A Million Tiny Things
My Experience in Caregiving
"Everything I know, I have learned."
               Renée Norman
About Us

"A Million Tiny Things
My Experience in Caregiving"

     My purpose in writing this book and supplemental website is to help others. For a year and a half, I was the caregiver for my husband, Chris, who sufferred and eventually died from ALS, Lou Gehrig's disease. I found that being a caregiver is a very lonely, very difficult position to be in. No one asks to be sick. No one envisions being totally responsible for another individual. There is no easy way to do it, no road map, no shortcuts. All we can do is our best.

     My goal here is to start a discussion, to start an awareness for educating those who are thrust into the role of caregiver. According to "Family Caregiver Alliance", "65.7 million caregivers make up 29% of the adult U.S. population providing care to someone who is ill, disabled or aged." That is almost one out of every three adults in the U.S.

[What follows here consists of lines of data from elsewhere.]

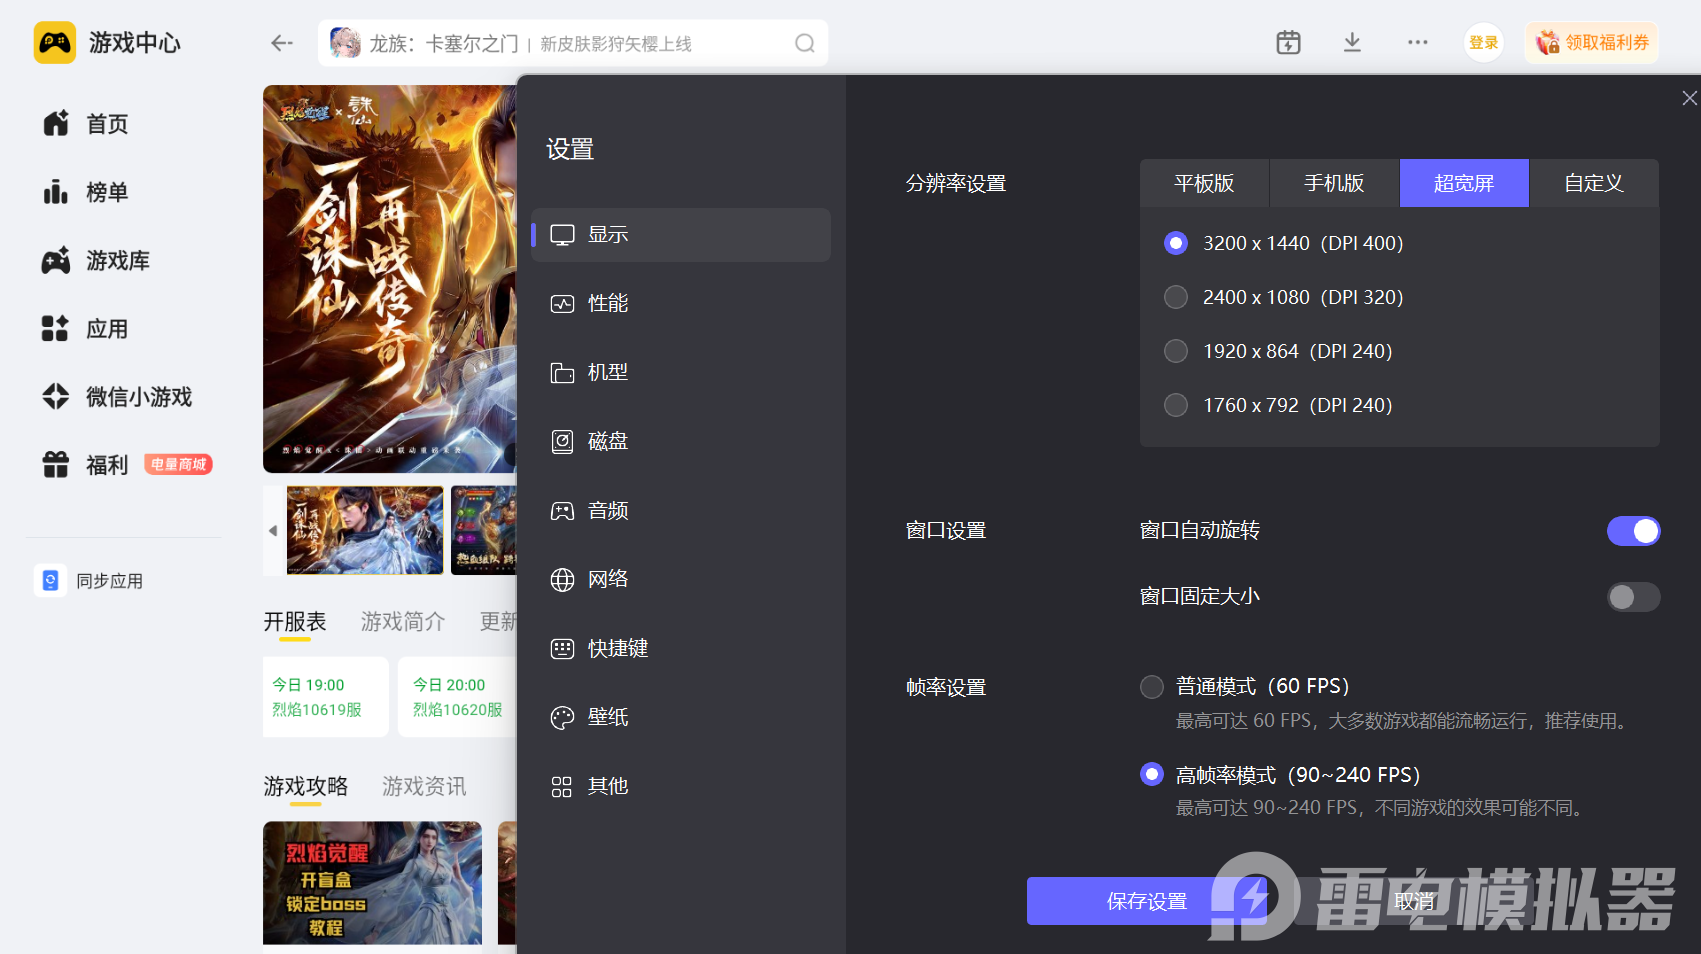Open the more options menu (...) at top

click(x=1417, y=42)
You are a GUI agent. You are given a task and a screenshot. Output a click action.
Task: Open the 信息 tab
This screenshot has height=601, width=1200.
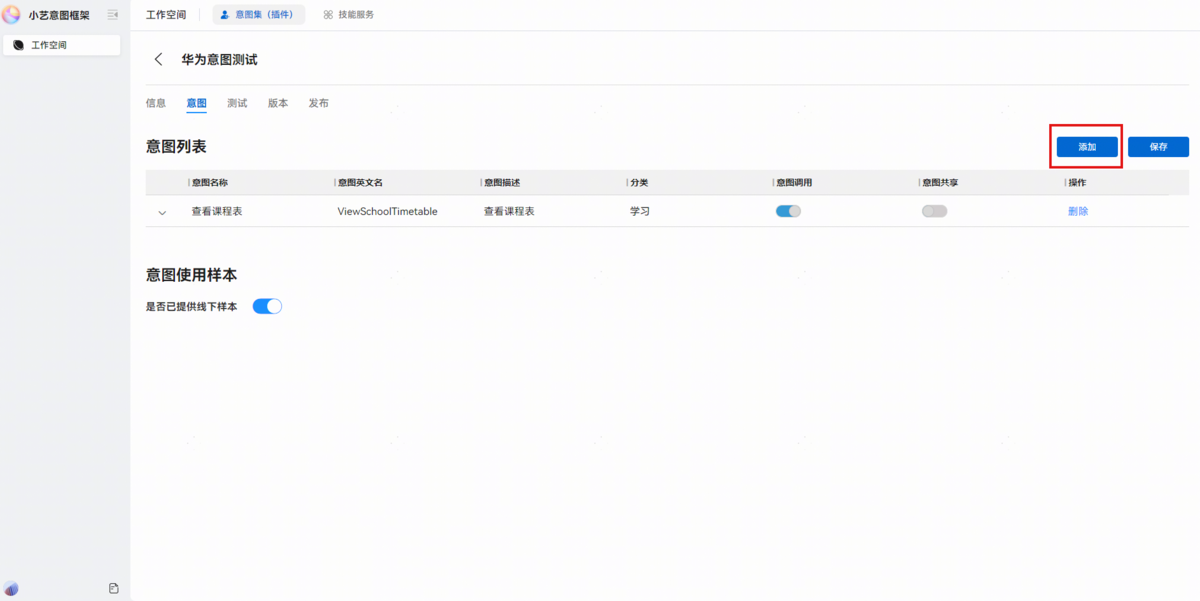(x=156, y=103)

     Until now, terminal illness has been protrayed as somewhat romantic, with a loving family, considerate friends and a good cry together when it is all over. Few are brave enough to address terminal illness in a comprehensive, realistic manner.

     In addition to the awareness this book brings, it includes very specific do's and don'ts to navigate an illness. Included are suggested tools.

We can't control what happens to us.
We can control our response.
Renée Norman

 

Photo taken just after Chris' diagnosis of ALS/Lou Gehrig's disease, October 2007.